- Supplied entries
◇ ◇ ◇ ◇ ◇ ◇ ◇
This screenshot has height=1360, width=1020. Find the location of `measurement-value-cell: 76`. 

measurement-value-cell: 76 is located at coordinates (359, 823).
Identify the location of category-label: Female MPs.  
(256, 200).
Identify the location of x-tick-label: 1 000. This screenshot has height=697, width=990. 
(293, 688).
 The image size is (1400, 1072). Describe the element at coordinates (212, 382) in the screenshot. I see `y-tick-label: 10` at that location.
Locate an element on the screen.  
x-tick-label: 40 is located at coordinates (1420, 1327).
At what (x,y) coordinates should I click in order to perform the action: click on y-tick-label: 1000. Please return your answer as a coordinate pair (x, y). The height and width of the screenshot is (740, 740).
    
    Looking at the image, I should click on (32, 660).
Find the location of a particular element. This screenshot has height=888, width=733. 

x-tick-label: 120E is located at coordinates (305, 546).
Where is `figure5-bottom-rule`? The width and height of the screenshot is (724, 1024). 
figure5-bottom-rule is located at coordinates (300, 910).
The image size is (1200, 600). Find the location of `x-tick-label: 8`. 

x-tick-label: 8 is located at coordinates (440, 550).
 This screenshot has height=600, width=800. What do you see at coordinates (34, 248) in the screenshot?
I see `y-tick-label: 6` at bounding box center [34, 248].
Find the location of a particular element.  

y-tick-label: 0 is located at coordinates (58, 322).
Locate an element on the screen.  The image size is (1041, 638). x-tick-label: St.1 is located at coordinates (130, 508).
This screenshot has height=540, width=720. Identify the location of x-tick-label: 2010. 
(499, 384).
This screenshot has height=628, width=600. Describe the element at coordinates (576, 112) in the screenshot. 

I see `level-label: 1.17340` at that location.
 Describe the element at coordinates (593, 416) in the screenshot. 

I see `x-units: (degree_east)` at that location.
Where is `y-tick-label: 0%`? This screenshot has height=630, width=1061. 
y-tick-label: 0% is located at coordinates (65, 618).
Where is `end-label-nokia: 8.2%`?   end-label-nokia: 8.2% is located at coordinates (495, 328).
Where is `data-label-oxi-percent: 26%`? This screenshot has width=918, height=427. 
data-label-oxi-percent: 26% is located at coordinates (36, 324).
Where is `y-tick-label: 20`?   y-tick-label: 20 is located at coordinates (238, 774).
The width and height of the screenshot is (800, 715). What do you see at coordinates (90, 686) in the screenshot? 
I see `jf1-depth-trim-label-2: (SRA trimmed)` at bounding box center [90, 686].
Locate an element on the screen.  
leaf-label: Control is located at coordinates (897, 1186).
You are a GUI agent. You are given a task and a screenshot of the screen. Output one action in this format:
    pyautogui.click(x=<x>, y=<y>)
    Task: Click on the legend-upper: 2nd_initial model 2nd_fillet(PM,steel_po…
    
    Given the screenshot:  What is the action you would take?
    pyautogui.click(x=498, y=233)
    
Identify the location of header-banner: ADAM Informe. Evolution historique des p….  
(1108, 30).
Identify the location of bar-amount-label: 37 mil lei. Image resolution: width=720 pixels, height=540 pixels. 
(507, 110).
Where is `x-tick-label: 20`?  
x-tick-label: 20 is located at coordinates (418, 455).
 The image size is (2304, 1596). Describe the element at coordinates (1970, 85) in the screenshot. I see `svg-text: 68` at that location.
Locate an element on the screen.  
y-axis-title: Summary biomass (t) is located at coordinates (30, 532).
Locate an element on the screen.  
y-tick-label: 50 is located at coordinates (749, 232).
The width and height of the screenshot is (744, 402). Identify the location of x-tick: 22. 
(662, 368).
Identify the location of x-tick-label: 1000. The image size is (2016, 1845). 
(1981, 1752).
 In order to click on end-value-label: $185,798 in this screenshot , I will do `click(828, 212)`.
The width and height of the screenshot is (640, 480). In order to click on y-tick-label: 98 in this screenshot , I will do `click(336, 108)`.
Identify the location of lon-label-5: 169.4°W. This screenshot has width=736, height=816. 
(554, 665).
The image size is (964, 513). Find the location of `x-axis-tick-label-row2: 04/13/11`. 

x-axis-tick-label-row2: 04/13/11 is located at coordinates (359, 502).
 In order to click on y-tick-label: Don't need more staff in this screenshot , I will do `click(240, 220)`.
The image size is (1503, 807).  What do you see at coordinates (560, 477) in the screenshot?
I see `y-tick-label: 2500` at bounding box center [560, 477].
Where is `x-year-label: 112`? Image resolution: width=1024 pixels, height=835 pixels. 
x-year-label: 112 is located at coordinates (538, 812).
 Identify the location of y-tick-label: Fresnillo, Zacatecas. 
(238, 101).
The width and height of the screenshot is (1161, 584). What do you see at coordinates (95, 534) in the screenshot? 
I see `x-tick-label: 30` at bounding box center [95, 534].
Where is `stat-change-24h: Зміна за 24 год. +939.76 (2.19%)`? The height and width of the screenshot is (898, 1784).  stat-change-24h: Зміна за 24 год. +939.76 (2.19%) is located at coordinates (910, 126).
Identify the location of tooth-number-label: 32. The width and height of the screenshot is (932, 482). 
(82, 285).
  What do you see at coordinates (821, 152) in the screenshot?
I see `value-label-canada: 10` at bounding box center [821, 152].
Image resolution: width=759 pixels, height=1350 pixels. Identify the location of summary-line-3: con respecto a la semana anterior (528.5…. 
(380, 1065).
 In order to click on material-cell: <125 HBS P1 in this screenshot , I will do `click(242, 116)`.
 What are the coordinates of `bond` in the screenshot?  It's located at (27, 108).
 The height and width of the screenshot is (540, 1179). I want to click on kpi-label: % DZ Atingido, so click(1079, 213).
◇ ◇ ◇ ◇ ◇ ◇ ◇
- Task description
Reproduce all of the lines above verbatim, first to last, keeping their order, spacing and characters unchanged.

- Result of the task
This screenshot has height=1360, width=1020. Find the location of `measurement-value-cell: 76`. 

measurement-value-cell: 76 is located at coordinates (359, 823).
Identify the location of category-label: Female MPs.  
(256, 200).
Identify the location of x-tick-label: 1 000. This screenshot has height=697, width=990. 
(293, 688).
 The image size is (1400, 1072). Describe the element at coordinates (212, 382) in the screenshot. I see `y-tick-label: 10` at that location.
Locate an element on the screen.  
x-tick-label: 40 is located at coordinates (1420, 1327).
At what (x,y) coordinates should I click in order to perform the action: click on y-tick-label: 1000. Please return your answer as a coordinate pair (x, y). The height and width of the screenshot is (740, 740).
    
    Looking at the image, I should click on (32, 660).
Find the location of a particular element. This screenshot has height=888, width=733. 

x-tick-label: 120E is located at coordinates (305, 546).
Where is `figure5-bottom-rule`? The width and height of the screenshot is (724, 1024). 
figure5-bottom-rule is located at coordinates (300, 910).
The image size is (1200, 600). Find the location of `x-tick-label: 8`. 

x-tick-label: 8 is located at coordinates (440, 550).
 This screenshot has height=600, width=800. What do you see at coordinates (34, 248) in the screenshot?
I see `y-tick-label: 6` at bounding box center [34, 248].
Find the location of a particular element.  

y-tick-label: 0 is located at coordinates (58, 322).
Locate an element on the screen.  The image size is (1041, 638). x-tick-label: St.1 is located at coordinates (130, 508).
This screenshot has height=540, width=720. Identify the location of x-tick-label: 2010. 
(499, 384).
This screenshot has height=628, width=600. Describe the element at coordinates (576, 112) in the screenshot. 

I see `level-label: 1.17340` at that location.
 Describe the element at coordinates (593, 416) in the screenshot. 

I see `x-units: (degree_east)` at that location.
Where is `y-tick-label: 0%`? This screenshot has height=630, width=1061. 
y-tick-label: 0% is located at coordinates (65, 618).
Where is `end-label-nokia: 8.2%`?   end-label-nokia: 8.2% is located at coordinates (495, 328).
Where is `data-label-oxi-percent: 26%`? This screenshot has width=918, height=427. 
data-label-oxi-percent: 26% is located at coordinates (36, 324).
Where is `y-tick-label: 20`?   y-tick-label: 20 is located at coordinates (238, 774).
The width and height of the screenshot is (800, 715). What do you see at coordinates (90, 686) in the screenshot? 
I see `jf1-depth-trim-label-2: (SRA trimmed)` at bounding box center [90, 686].
Locate an element on the screen.  
leaf-label: Control is located at coordinates (897, 1186).
You are a GUI agent. You are given a task and a screenshot of the screen. Output one action in this format:
    pyautogui.click(x=<x>, y=<y>)
    Task: Click on the legend-upper: 2nd_initial model 2nd_fillet(PM,steel_po…
    
    Given the screenshot:  What is the action you would take?
    pyautogui.click(x=498, y=233)
    
Identify the location of header-banner: ADAM Informe. Evolution historique des p….  
(1108, 30).
Identify the location of bar-amount-label: 37 mil lei. Image resolution: width=720 pixels, height=540 pixels. 
(507, 110).
Where is `x-tick-label: 20`?  
x-tick-label: 20 is located at coordinates (418, 455).
 The image size is (2304, 1596). Describe the element at coordinates (1970, 85) in the screenshot. I see `svg-text: 68` at that location.
Locate an element on the screen.  
y-axis-title: Summary biomass (t) is located at coordinates (30, 532).
Locate an element on the screen.  
y-tick-label: 50 is located at coordinates (749, 232).
The width and height of the screenshot is (744, 402). Identify the location of x-tick: 22. 
(662, 368).
Identify the location of x-tick-label: 1000. The image size is (2016, 1845). 
(1981, 1752).
 In order to click on end-value-label: $185,798 in this screenshot , I will do `click(828, 212)`.
The width and height of the screenshot is (640, 480). In order to click on y-tick-label: 98 in this screenshot , I will do `click(336, 108)`.
Identify the location of lon-label-5: 169.4°W. This screenshot has width=736, height=816. 
(554, 665).
The image size is (964, 513). Find the location of `x-axis-tick-label-row2: 04/13/11`. 

x-axis-tick-label-row2: 04/13/11 is located at coordinates (359, 502).
 In order to click on y-tick-label: Don't need more staff in this screenshot , I will do `click(240, 220)`.
The image size is (1503, 807).  What do you see at coordinates (560, 477) in the screenshot?
I see `y-tick-label: 2500` at bounding box center [560, 477].
Where is `x-year-label: 112`? Image resolution: width=1024 pixels, height=835 pixels. 
x-year-label: 112 is located at coordinates (538, 812).
 Identify the location of y-tick-label: Fresnillo, Zacatecas. 
(238, 101).
The width and height of the screenshot is (1161, 584). What do you see at coordinates (95, 534) in the screenshot? 
I see `x-tick-label: 30` at bounding box center [95, 534].
Where is `stat-change-24h: Зміна за 24 год. +939.76 (2.19%)`? The height and width of the screenshot is (898, 1784).  stat-change-24h: Зміна за 24 год. +939.76 (2.19%) is located at coordinates (910, 126).
Identify the location of tooth-number-label: 32. The width and height of the screenshot is (932, 482). 
(82, 285).
  What do you see at coordinates (821, 152) in the screenshot?
I see `value-label-canada: 10` at bounding box center [821, 152].
Image resolution: width=759 pixels, height=1350 pixels. Identify the location of summary-line-3: con respecto a la semana anterior (528.5…. 
(380, 1065).
 In order to click on material-cell: <125 HBS P1 in this screenshot , I will do `click(242, 116)`.
 What are the coordinates of `bond` in the screenshot?  It's located at (27, 108).
 The height and width of the screenshot is (540, 1179). I want to click on kpi-label: % DZ Atingido, so click(1079, 213).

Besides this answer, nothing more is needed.